## THE PROBLEM
Gather each line in the items below that contains the word "Instruction".

## GIVEN ENTRIES
"""
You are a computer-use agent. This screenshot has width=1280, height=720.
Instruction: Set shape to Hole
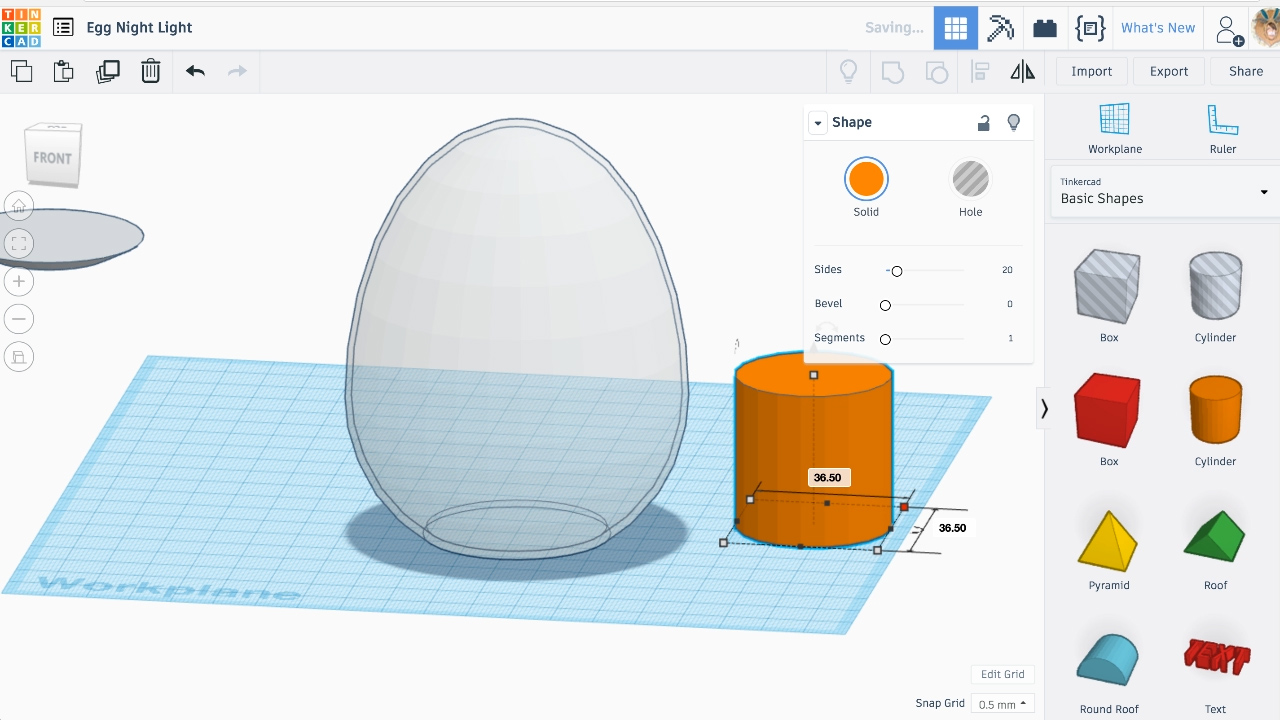pyautogui.click(x=970, y=180)
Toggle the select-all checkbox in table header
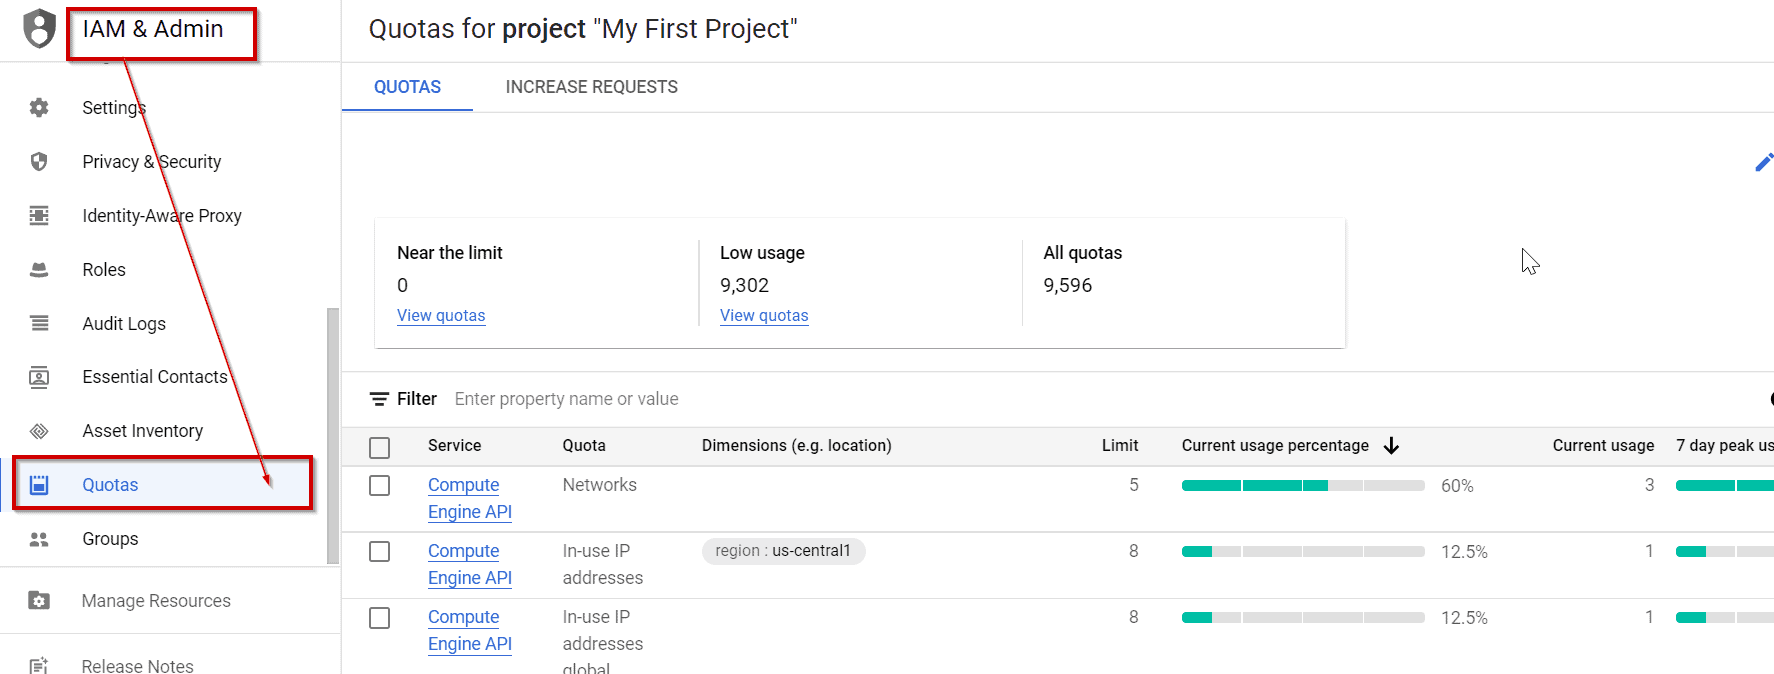Screen dimensions: 1774x674 click(x=380, y=447)
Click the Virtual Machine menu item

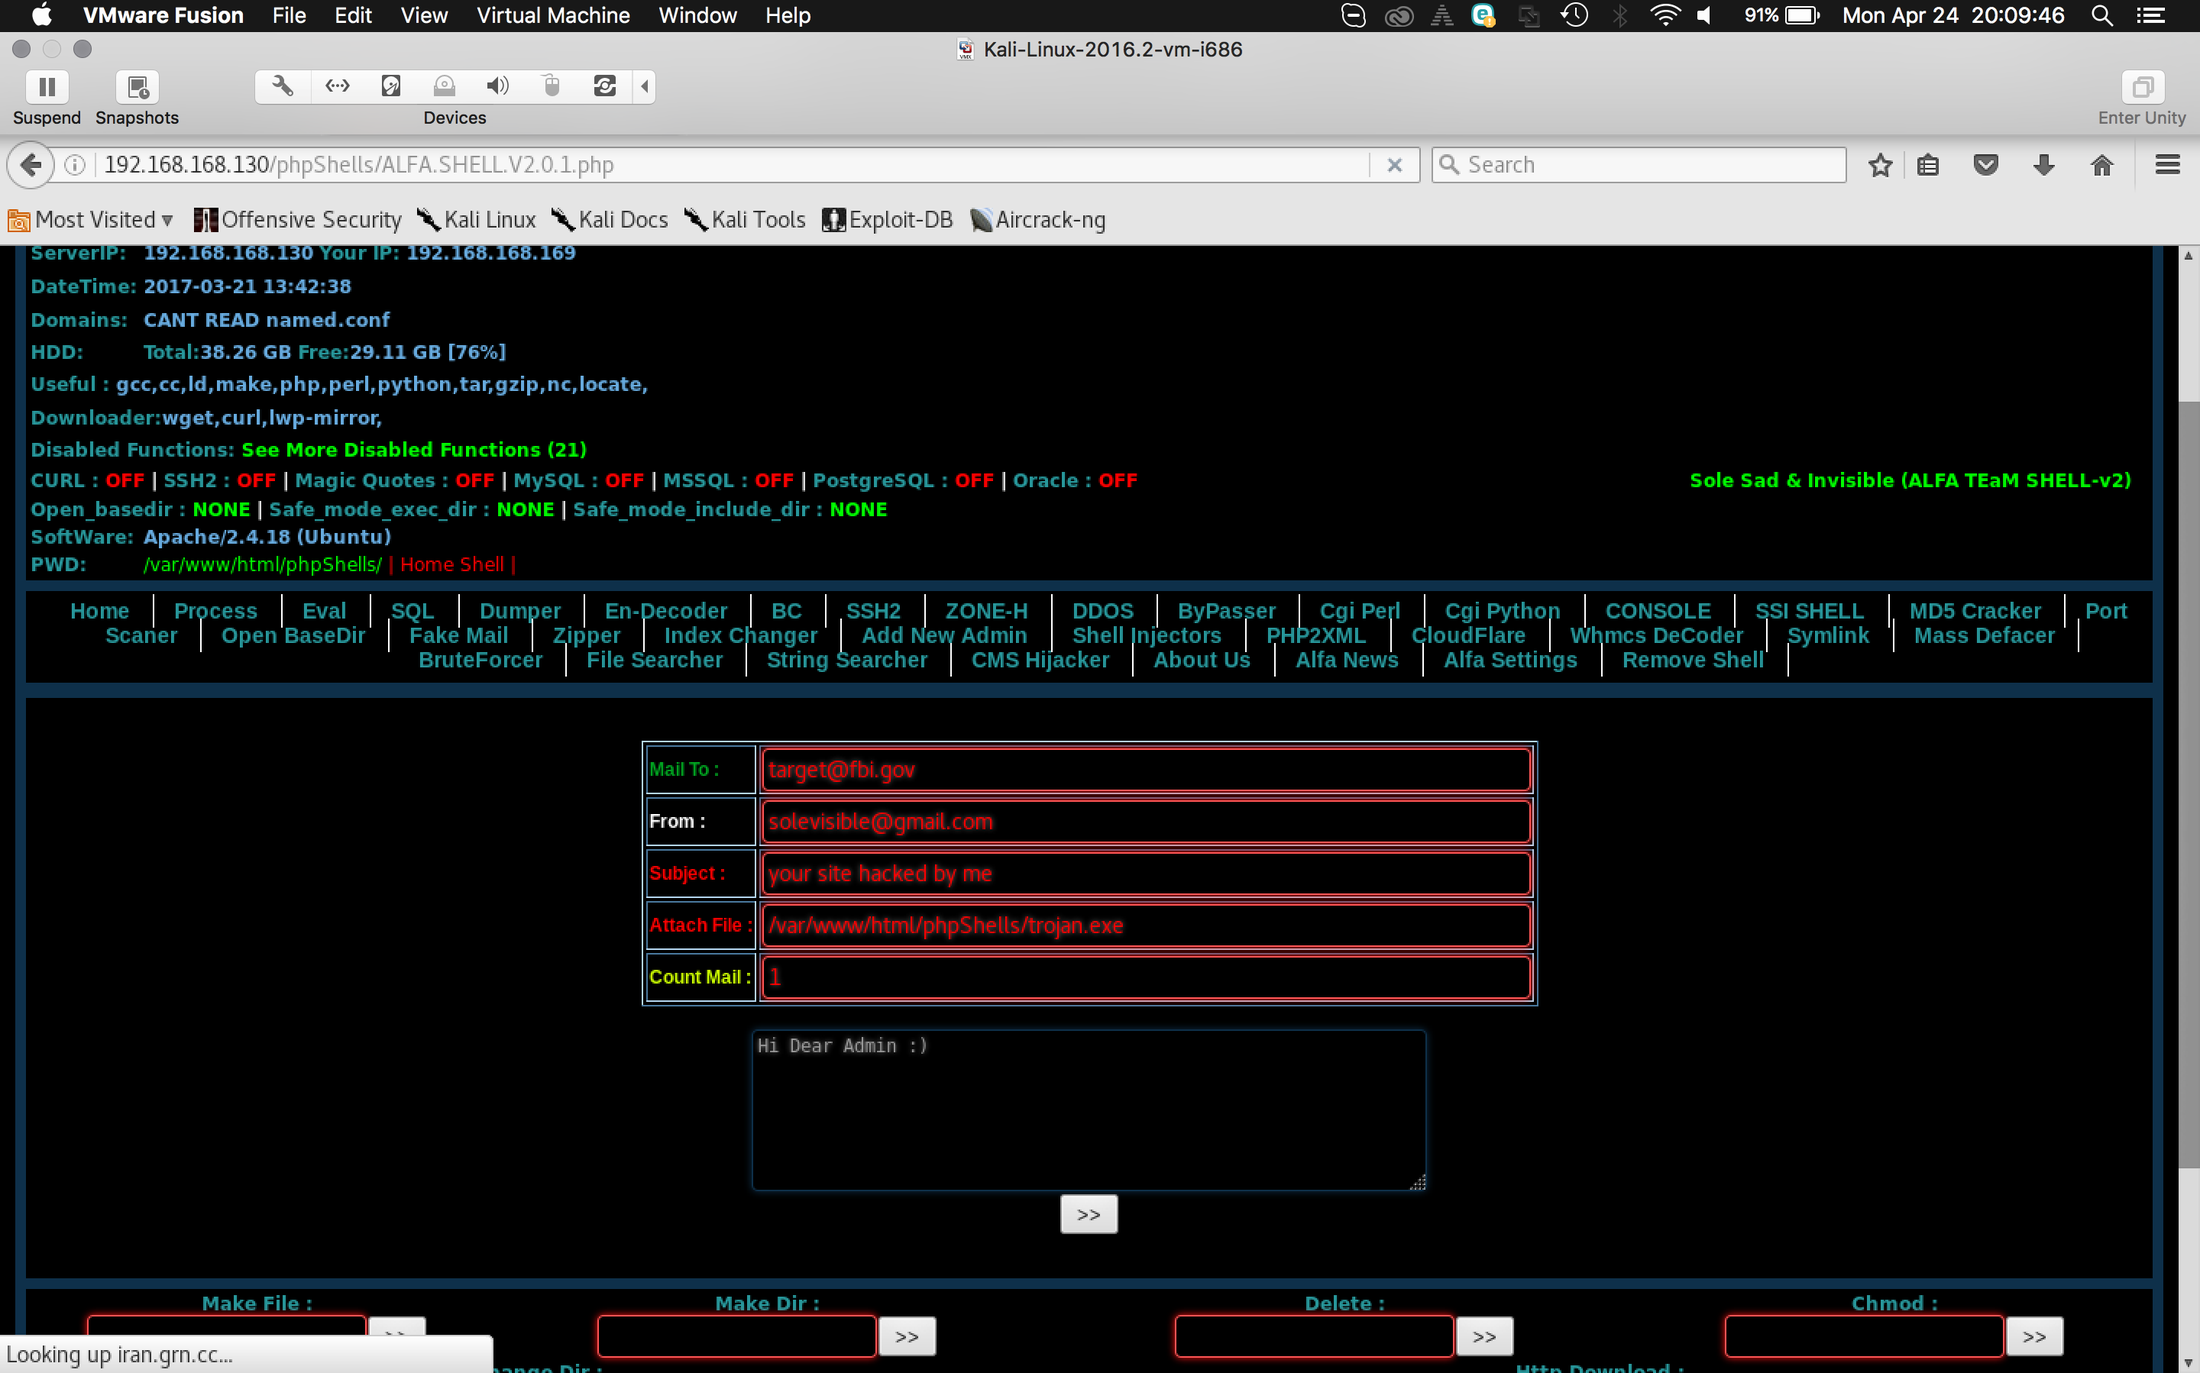click(x=550, y=16)
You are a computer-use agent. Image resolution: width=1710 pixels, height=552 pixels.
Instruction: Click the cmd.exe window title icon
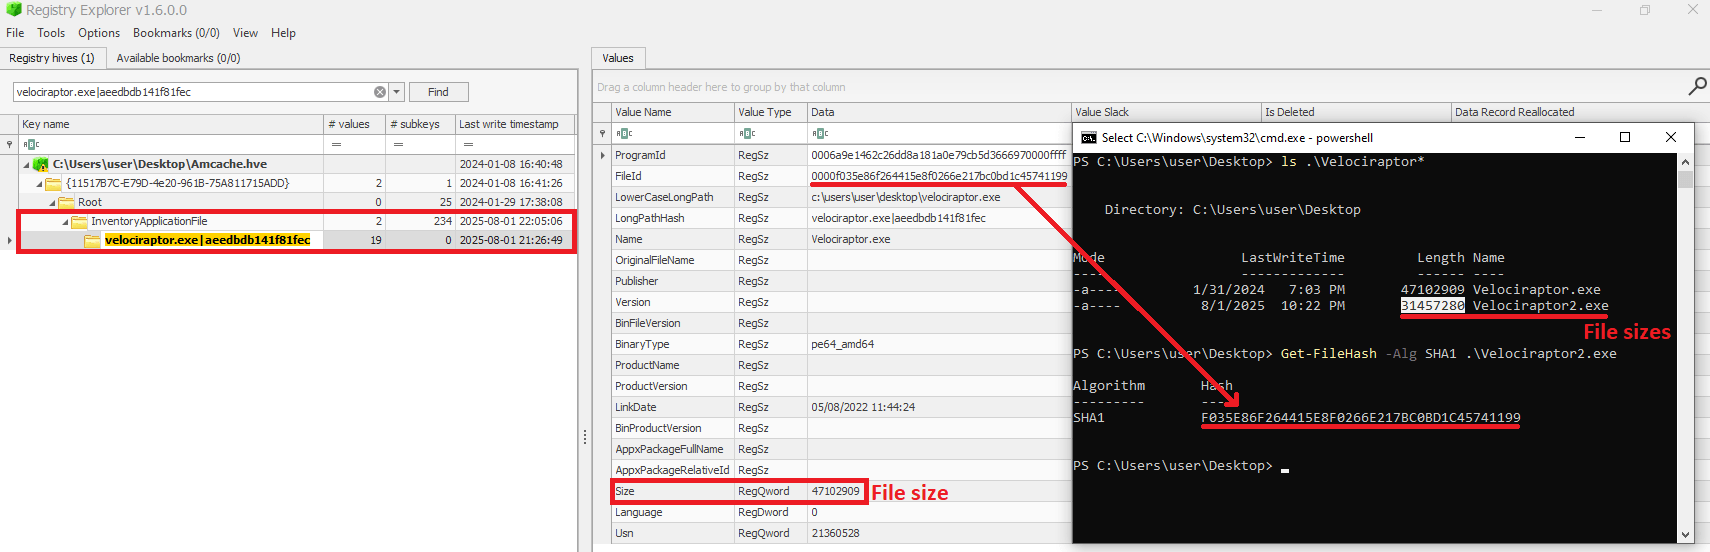point(1088,138)
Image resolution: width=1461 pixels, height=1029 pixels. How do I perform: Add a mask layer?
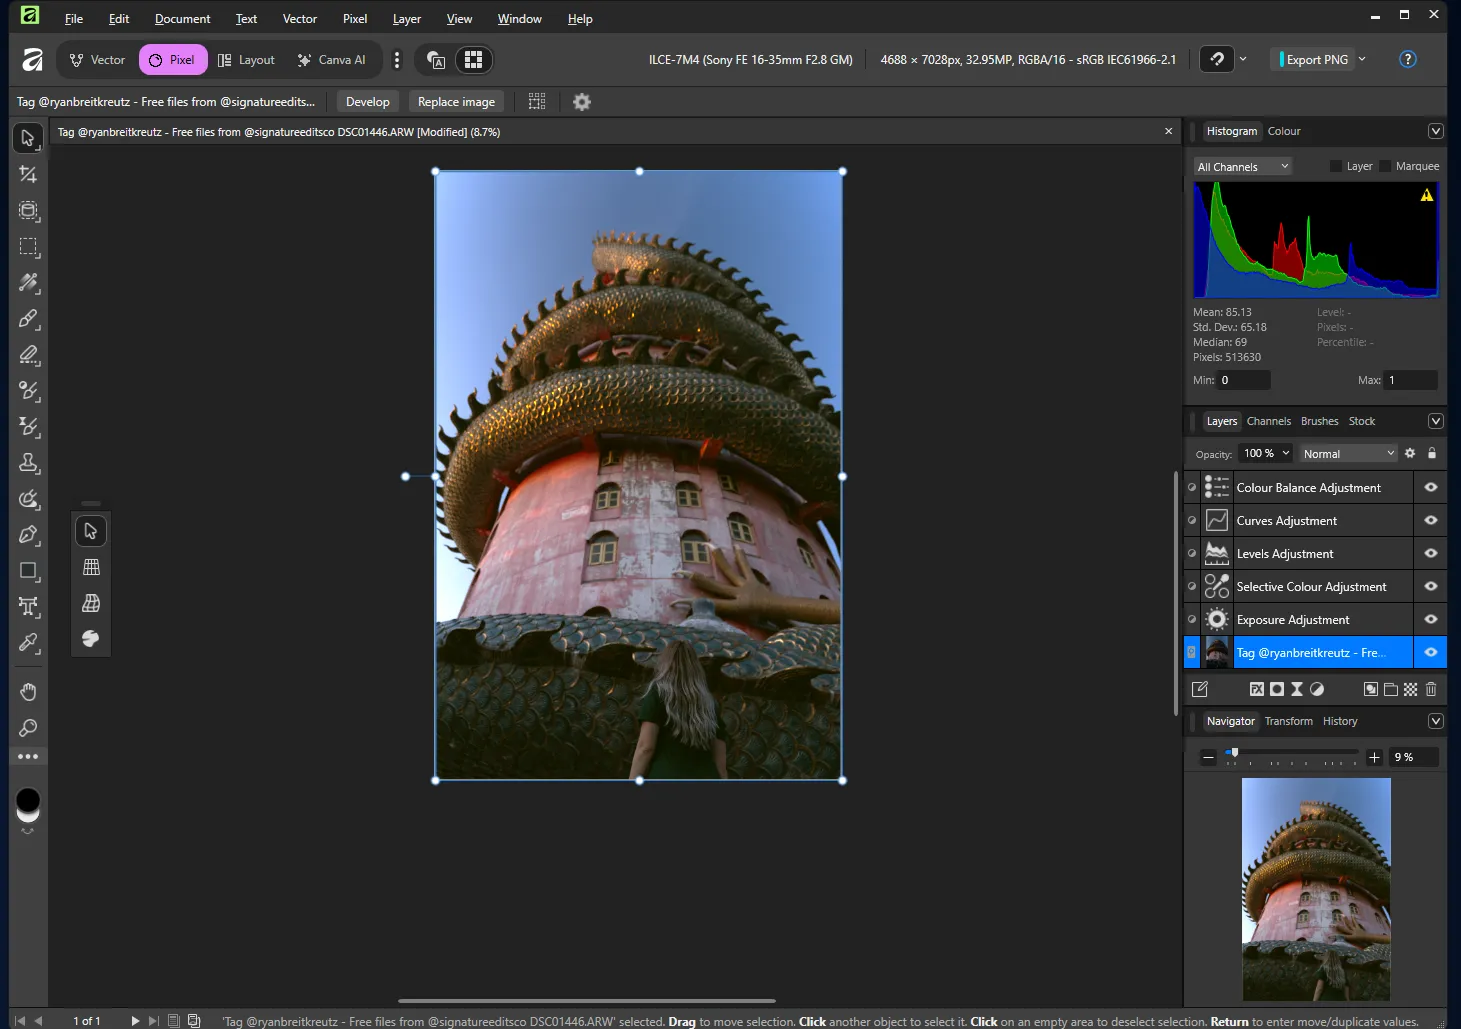point(1276,689)
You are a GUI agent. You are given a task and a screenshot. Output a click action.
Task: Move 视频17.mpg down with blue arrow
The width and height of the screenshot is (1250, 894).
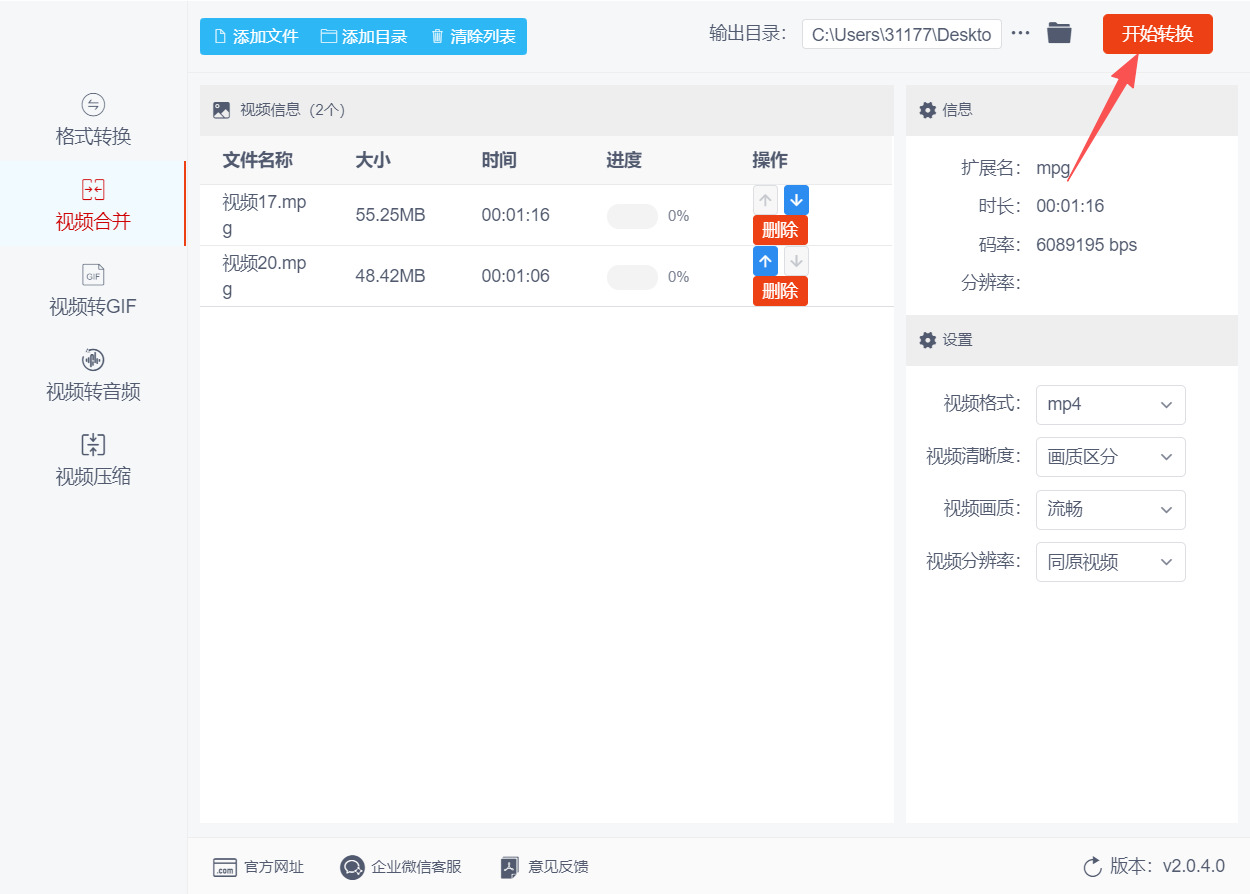pos(795,200)
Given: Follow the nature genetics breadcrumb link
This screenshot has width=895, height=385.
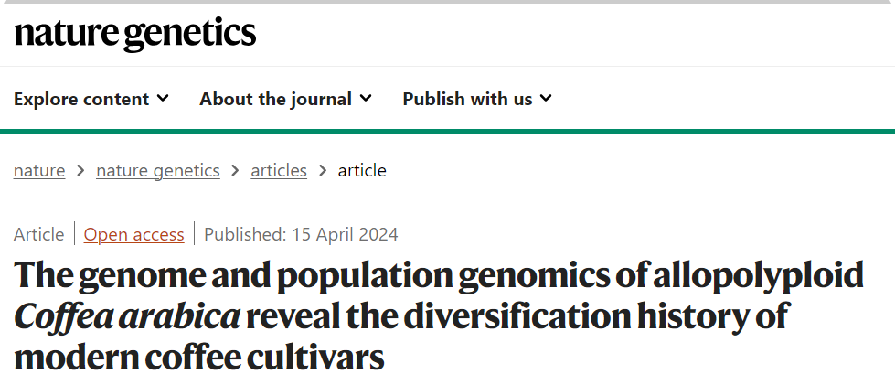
"""
## WRITTEN SOLUTION
Instruction: Set shape to Hole
Instruction: Click the cmd.exe window title icon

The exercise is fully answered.